BUENOS AIRES, July 5: Whether loved or loathed, Ernesto Che Guevara and Evita Peron are the two great mythical figures of Argentina.
After the enormous ballyhoo over the film Evita, with pop star Madonna playing the President’s wife who died of cancer in 1952, the spotlight now falls on Guevara as the marketing machine begins to gear up for the 30th anniversary of the revolutionary’s death.
Argentina, a country which tends to idolise its dead, is getting ready to celebrate – El Che – who was captured and killed by government troops in Bolivia while attempting to instigate a revolt.
Why is Che so popular? is the question asked by some in Buenos Aires. They point to the problems experienced by Che’s comrade Fidel Castro in Cuba and the failure of communism in Europe.
Everything about Che is exotic, and that appeals to people, is the answer given by Horacio Gonzalez, Sociology professor at the University of Buenos Aires. The media has also contributed in no small part to creating the legend, he believes.
He recalls how a series of lectures on Che given by different professors was turned by the media into a university chair on the legendary guerilla leader. He finds both ageing leftists and young people turning up for his lectures, “But honestly, what exactly they want I don’t know myself sometimes.”
Those interested in the man Che Guevera have certainly little difficulty in quenching their thirst for knowledge.
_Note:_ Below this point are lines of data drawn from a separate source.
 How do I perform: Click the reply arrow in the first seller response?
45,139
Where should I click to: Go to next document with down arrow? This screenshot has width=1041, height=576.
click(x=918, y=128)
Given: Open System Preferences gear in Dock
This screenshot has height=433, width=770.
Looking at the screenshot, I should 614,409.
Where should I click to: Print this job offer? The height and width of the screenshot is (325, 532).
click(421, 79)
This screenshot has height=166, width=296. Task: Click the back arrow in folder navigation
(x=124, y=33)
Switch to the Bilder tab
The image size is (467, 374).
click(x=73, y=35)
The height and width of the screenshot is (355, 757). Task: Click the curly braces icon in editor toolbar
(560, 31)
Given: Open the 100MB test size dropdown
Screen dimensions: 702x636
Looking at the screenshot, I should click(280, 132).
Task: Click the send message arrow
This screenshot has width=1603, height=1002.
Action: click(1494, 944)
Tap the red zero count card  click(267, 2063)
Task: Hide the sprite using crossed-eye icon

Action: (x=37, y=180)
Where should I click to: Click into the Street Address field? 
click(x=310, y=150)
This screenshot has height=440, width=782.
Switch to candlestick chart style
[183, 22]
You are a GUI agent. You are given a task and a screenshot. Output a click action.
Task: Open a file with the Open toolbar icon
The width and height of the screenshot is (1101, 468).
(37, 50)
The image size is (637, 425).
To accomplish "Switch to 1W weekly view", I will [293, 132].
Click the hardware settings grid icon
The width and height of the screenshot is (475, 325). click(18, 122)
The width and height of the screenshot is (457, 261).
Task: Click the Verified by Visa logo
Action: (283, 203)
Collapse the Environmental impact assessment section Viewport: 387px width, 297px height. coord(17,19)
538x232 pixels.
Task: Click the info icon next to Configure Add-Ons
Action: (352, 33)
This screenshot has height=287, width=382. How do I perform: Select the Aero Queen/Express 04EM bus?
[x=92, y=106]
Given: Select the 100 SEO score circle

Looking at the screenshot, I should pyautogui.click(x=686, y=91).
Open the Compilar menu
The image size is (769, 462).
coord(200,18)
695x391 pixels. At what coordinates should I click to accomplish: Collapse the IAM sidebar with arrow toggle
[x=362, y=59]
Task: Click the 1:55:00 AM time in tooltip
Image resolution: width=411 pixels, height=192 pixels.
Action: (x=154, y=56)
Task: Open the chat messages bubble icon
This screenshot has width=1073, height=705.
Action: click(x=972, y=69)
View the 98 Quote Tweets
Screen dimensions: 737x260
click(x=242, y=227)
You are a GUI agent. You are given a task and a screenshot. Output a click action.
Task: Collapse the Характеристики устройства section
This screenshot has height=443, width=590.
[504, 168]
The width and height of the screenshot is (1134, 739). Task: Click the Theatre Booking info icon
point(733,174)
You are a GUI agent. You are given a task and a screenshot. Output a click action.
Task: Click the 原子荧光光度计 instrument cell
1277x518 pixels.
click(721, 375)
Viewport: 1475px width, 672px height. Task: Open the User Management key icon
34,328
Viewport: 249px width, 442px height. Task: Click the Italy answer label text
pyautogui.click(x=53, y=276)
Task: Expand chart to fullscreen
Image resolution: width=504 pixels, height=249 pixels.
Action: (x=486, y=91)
Many stands at a recent international book fair featured new publications about Che, a doctor by training who became a Cuban minister and a rebel in Africa and Bolivia.
The book shops and newspapers literary sections have been full of reviews of documentary books, novels or Che’s diary written in Bolivia.
Che Guevara has been sent into the kingdom of myths, says writer Tomas Martin Eloy, author of Santa Evita, a novel over Evita Peron which has received international acclaim. The myths themselves are not discussed which, he says, is a mistake.
Anibal Di Salvo has directed the first film this year over the man who swapped his ministerial chair in Cuba for the life of a guerilla fighter in the jungles of Bolivia. Unfortunately Che looked more like a bearded south Tyrolean mountain climber than a man who wanted to sweep the communist revolution throughout the whole of Latin America.
The film never really took off, and box offices were soon selling tickets at half price. Yet Argentina’s film makers are undeterred by the flop. At least five further Che films are set for release before October.
Che fans have been finding more excitement visiting the actual place he met his demise. The small Bolivian village of Vallegrande is experiencing a Che boom, as Argentina’s largest newspaper, Clarin, recently reported. Although off the beaten track, a steady stream of tourists from Japan, Italy and Germany and other countries have been making a pilgrimage to the village.
It is long been claimed that Che’s remains lie buried under a landing strip at Vallegrande. Now Cuban specialists say they have found six human skeletons after digging under the airstrip.
“We are scientifically certain that he (Che) is among them,” a Cuban anthropologist said.